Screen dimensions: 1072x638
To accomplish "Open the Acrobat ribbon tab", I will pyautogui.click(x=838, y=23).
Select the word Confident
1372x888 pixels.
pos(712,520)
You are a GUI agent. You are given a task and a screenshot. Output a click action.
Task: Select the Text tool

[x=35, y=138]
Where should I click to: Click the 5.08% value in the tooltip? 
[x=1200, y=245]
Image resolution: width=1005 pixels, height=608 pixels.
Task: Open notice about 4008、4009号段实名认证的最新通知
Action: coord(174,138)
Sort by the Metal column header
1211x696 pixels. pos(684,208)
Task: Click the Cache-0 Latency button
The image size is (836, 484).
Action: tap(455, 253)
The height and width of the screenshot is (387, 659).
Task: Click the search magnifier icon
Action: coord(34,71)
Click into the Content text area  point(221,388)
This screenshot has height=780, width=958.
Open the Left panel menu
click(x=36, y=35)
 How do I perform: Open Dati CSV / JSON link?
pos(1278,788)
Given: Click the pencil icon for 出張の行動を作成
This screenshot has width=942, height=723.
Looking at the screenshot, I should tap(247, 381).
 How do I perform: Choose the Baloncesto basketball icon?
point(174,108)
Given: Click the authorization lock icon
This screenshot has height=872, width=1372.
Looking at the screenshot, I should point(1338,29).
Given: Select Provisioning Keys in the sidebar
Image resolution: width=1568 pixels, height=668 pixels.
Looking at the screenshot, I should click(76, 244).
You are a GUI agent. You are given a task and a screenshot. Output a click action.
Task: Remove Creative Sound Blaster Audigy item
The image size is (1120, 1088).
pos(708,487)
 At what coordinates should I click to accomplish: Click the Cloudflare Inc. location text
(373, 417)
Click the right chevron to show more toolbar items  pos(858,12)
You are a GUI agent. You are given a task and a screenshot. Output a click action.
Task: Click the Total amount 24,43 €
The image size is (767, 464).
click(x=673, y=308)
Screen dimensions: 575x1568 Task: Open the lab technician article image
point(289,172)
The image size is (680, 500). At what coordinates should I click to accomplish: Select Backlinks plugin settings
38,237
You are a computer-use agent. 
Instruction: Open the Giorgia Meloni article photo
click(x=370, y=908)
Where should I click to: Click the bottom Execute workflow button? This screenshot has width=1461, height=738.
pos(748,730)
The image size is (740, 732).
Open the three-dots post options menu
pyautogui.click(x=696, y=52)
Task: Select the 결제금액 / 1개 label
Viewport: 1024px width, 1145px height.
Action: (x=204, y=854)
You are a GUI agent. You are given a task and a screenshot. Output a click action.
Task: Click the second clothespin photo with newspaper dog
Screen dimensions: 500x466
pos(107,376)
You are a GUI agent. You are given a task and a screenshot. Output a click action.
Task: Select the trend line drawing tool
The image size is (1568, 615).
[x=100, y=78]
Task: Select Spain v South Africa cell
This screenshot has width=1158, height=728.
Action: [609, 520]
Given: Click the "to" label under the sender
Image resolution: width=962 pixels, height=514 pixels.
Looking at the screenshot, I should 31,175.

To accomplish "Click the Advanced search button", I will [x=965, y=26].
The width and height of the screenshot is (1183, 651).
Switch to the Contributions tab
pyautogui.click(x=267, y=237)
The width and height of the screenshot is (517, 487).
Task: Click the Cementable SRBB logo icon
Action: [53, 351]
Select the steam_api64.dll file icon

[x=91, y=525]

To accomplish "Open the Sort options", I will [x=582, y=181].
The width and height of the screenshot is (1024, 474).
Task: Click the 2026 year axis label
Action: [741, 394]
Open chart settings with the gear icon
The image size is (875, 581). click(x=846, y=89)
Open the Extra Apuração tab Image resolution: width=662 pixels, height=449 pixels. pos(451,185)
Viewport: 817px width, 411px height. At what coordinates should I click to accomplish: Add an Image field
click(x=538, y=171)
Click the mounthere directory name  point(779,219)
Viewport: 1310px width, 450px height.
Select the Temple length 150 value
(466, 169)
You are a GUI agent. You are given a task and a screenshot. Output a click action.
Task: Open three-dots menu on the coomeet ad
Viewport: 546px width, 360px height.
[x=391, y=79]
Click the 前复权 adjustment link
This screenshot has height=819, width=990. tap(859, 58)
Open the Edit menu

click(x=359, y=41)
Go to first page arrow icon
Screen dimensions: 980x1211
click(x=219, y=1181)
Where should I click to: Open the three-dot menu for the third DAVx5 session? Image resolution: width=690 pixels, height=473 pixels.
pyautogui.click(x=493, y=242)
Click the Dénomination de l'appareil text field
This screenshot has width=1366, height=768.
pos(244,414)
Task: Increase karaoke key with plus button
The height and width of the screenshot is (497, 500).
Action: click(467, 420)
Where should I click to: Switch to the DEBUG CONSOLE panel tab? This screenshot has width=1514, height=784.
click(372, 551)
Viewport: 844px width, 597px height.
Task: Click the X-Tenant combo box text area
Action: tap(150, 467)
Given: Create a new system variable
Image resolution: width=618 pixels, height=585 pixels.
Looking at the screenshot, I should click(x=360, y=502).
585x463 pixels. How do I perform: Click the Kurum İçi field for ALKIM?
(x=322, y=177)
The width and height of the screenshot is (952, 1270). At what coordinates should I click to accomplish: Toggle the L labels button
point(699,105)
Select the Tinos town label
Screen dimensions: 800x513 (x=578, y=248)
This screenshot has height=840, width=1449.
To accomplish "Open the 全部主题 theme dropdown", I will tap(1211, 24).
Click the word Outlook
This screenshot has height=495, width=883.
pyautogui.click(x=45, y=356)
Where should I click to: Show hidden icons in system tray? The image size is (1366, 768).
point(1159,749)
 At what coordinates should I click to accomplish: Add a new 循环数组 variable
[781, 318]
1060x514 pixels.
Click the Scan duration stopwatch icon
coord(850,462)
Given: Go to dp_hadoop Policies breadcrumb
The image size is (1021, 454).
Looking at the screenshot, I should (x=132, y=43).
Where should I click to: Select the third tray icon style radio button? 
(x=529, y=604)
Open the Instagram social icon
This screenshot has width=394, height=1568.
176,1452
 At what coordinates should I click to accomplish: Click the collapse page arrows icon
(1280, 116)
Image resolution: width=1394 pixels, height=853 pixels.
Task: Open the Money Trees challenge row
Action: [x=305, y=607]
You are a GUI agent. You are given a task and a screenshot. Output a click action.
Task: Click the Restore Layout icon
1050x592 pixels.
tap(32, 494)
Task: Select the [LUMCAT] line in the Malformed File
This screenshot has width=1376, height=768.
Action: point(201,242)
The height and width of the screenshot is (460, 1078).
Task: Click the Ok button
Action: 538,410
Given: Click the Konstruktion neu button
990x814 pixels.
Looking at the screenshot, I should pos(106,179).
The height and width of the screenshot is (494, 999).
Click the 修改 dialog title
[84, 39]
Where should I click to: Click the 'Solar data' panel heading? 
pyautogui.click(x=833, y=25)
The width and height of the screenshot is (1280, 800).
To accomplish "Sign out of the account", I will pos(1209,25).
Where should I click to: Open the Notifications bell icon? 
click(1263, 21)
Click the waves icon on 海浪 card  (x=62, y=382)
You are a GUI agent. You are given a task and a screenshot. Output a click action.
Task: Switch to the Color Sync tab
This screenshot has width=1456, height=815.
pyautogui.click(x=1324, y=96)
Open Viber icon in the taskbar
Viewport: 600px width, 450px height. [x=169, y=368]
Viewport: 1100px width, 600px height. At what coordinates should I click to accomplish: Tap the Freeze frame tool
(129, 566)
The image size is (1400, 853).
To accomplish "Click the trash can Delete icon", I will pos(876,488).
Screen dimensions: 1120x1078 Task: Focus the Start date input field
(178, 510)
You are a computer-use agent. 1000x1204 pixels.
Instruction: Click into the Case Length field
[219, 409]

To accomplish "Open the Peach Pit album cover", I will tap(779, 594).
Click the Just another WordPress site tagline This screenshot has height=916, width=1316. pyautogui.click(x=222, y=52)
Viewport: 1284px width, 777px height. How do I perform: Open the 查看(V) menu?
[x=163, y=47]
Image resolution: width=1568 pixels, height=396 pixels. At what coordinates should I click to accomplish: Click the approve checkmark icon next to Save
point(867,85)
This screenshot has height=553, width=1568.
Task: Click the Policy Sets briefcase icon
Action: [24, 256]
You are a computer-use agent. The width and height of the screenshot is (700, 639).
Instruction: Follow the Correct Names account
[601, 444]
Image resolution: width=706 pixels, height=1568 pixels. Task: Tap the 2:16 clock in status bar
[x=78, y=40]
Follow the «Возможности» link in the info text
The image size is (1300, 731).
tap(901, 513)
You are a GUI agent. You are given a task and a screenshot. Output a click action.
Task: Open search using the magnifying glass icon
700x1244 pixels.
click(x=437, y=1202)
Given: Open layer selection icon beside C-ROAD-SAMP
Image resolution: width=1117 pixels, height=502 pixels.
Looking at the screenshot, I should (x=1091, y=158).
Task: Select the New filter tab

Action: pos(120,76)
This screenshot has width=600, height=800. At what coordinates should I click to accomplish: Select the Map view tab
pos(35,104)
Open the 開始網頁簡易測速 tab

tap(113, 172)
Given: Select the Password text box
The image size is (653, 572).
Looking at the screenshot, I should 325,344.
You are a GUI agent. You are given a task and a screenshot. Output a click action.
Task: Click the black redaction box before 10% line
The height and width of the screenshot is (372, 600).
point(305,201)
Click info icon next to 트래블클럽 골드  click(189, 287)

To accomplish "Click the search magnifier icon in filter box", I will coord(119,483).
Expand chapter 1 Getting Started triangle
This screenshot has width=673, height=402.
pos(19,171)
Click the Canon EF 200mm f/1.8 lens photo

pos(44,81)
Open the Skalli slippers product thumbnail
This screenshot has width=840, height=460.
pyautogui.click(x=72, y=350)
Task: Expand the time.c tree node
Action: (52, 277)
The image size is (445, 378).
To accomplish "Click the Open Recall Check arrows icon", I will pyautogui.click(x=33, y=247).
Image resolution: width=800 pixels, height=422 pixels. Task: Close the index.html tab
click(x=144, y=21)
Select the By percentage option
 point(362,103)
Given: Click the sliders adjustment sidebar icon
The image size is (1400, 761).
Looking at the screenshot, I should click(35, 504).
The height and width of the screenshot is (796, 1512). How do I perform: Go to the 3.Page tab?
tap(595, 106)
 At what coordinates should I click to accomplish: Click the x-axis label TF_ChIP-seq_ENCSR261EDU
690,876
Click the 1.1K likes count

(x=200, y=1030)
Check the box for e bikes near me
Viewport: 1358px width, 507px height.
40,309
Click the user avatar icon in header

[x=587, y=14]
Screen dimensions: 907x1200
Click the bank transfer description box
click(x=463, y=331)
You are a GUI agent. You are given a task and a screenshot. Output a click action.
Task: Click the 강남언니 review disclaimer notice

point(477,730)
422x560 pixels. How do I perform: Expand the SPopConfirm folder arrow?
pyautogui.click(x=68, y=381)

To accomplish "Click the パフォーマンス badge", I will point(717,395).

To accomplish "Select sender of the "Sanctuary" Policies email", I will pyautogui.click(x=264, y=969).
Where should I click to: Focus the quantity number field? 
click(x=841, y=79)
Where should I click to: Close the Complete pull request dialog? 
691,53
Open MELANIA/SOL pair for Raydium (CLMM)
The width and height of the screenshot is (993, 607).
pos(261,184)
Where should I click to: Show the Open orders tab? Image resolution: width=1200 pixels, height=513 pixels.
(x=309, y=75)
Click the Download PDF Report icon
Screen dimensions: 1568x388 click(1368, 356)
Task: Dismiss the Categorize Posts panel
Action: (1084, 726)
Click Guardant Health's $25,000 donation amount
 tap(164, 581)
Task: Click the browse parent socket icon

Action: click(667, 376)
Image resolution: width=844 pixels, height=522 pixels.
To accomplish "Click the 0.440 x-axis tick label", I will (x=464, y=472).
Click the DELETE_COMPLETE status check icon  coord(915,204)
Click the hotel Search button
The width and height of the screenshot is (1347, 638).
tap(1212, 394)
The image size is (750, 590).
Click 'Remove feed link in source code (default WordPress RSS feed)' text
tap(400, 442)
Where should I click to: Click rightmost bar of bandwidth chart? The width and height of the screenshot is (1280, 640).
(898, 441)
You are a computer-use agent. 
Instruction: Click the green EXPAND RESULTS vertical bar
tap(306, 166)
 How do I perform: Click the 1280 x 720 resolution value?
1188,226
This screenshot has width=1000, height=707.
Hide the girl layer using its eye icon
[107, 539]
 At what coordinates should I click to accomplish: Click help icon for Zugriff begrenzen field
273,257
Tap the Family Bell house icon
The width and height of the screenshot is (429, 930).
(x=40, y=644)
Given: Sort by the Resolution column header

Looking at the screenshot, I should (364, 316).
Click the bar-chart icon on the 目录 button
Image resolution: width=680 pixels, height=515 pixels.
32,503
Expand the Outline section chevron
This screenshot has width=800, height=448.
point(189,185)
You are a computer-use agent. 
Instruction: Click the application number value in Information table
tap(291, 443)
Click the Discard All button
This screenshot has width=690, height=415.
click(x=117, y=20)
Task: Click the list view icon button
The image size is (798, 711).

....

The required output is a copy of each line in the records where the string "sender" occurs.

*Result of the task*.
Given: Click the "to" label under the sender
To accomplish "Select sender of the "Sanctuary" Policies email", I will pyautogui.click(x=264, y=969).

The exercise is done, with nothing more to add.